Route visualization method, device, equipment and storage medium

Technical Field

The embodiment of the application relates to the technical field of computers, in particular to a route visualization method, a route visualization device, route visualization equipment and a storage medium.

Background

For services widely distributed by users, the services are generally distributed and deployed in multiple areas and multiple machine rooms based on index considerations such as low time delay and high availability. When the service is called, an appropriate routing strategy is usually selected by combining with the self scene. In order to avoid the repeated construction of the service level, the bottom framework often provides a plurality of standardized selectable routing strategies in the dimensions of large areas, machine rooms, instances and the like.
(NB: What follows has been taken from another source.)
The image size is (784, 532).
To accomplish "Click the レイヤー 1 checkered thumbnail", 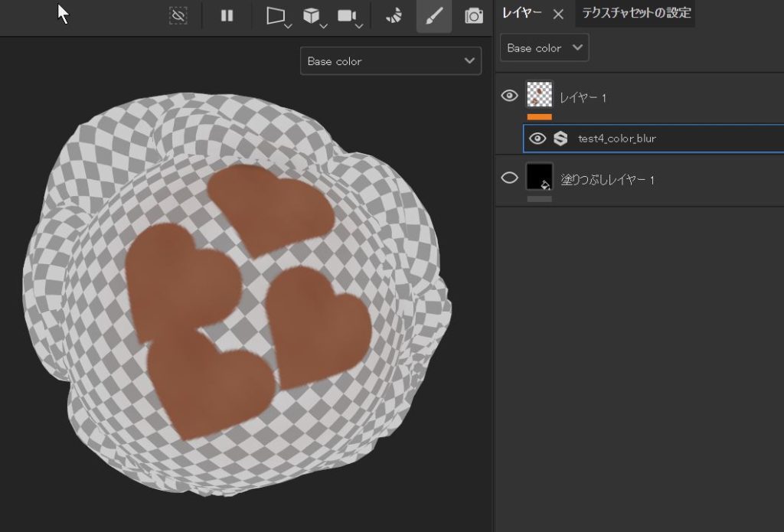I will 540,95.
For example, the large-area dimension provides a default same-large area, the machine room dimension provides a priority same-machine room, a consistency hash selects a machine room and the like, and the example dimension provides a polling, consistency hash and other load balancing routing strategies.
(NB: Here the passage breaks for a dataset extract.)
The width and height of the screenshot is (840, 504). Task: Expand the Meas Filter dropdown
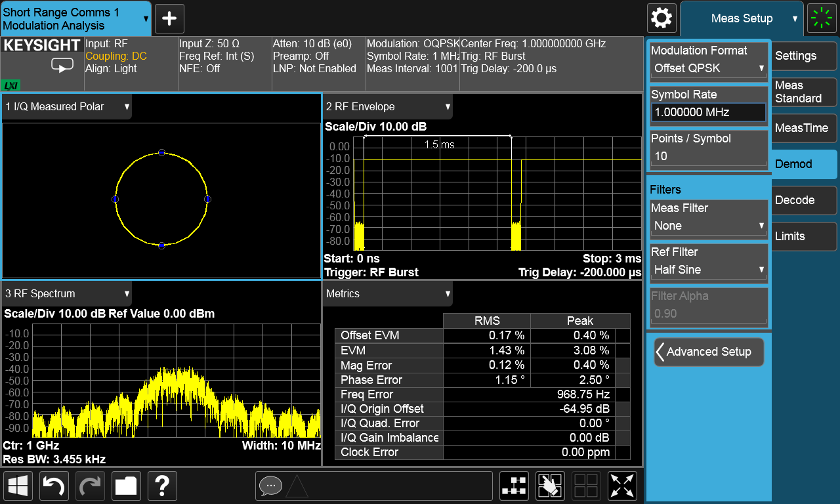coord(708,225)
However, with the increasing of routing strategies, the effects of various routing strategies in actual use scenarios are different, which makes it difficult for a service user to grasp the actual effects of the selected routing strategies in a real environment.

Disclosure of Invention

The embodiment of the application provides a route visualization method, a route visualization device, a route visualization equipment and a storage medium, so as to solve the technical problem that a service user is difficult to master the actual effect of a selected routing strategy in a real environment in the related art, and effectively reduce the operation and maintenance cost and complexity by reflecting the actual effect of the routing strategy in the real environment.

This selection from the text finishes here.